Friday, April 7, 2017

If only for a moment...

For a brief moment last night, the mainstream media became the press again.  They just reported the news as the United States launched missiles against a Syrian Air Base.  I am certain that they have returned to the current model of 1% news and 99% ever-so-slanted commentary, but it was refreshing to see reporters reporting again and the press being the press, if only for a moment.

Thursday, February 23, 2017

Where have my good friends Reason and a Sound Mind gone?

The qualities of reason and sound mind have left the country.  I would get out too if I knew what they did.  The sad thing is that I do know.

Our courts—United States of America courts—will be or perhaps are entertaining arguments about who has constitutional rights; specifically, do you even have to reside in the country to have right guaranteed under our constitution.  Many who live here and are not citizens have constitutional rights.  Whether that was the founder’s intent or not, the courts have said that they do.

Actions to take:
[A] Translate this sentence from the blog excerpt into Spanish: "The sad thing is that I do know."
[B] Return every line of the records below word for word, leaving the pictures out of your answer.

Excerpted data:
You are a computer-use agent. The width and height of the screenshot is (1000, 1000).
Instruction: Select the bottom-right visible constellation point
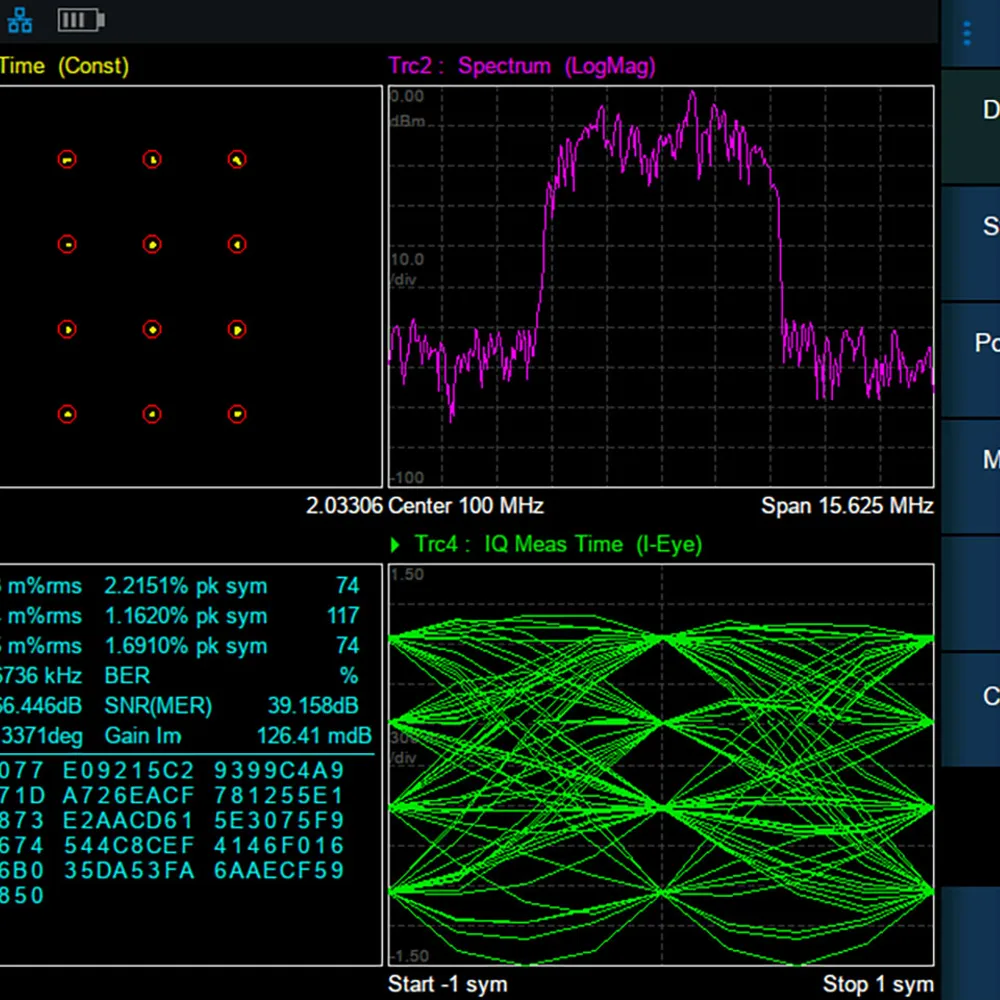pos(237,413)
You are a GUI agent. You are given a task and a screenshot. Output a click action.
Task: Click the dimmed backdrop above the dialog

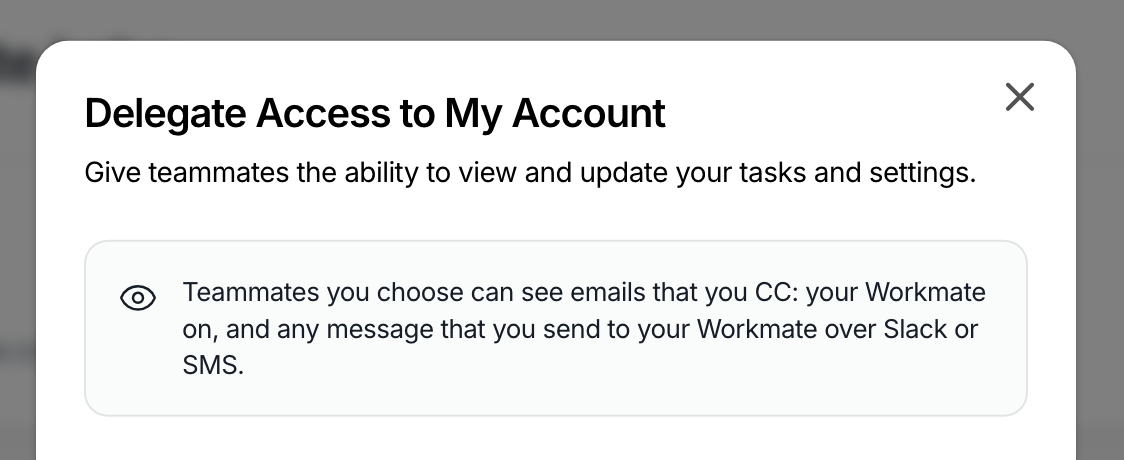coord(562,19)
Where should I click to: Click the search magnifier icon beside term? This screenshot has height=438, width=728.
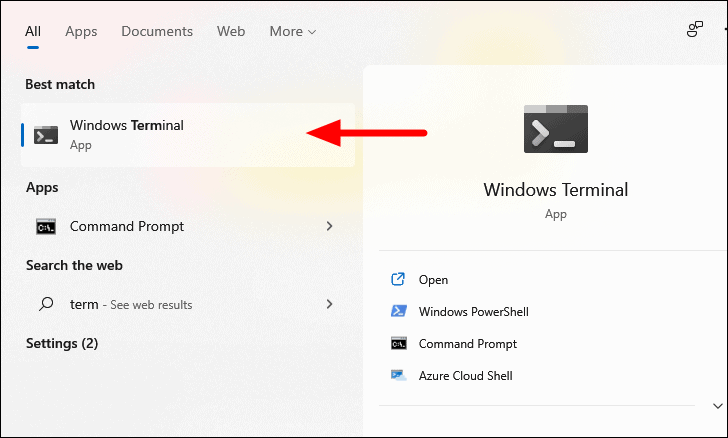tap(46, 304)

Worked answers:
[A] Lo triste es que sí lo sé.

[B]
You are a computer-use agent. The width and height of the screenshot is (1000, 1000).
Instruction: Select the bottom-right visible constellation point
pos(237,413)
You are a GUI agent. You are given a task and a screenshot. Output a click action.
Task: Click the dimmed backdrop above the dialog

coord(562,19)
Where should I click to: Click the search magnifier icon beside term? This screenshot has height=438, width=728.
tap(46, 304)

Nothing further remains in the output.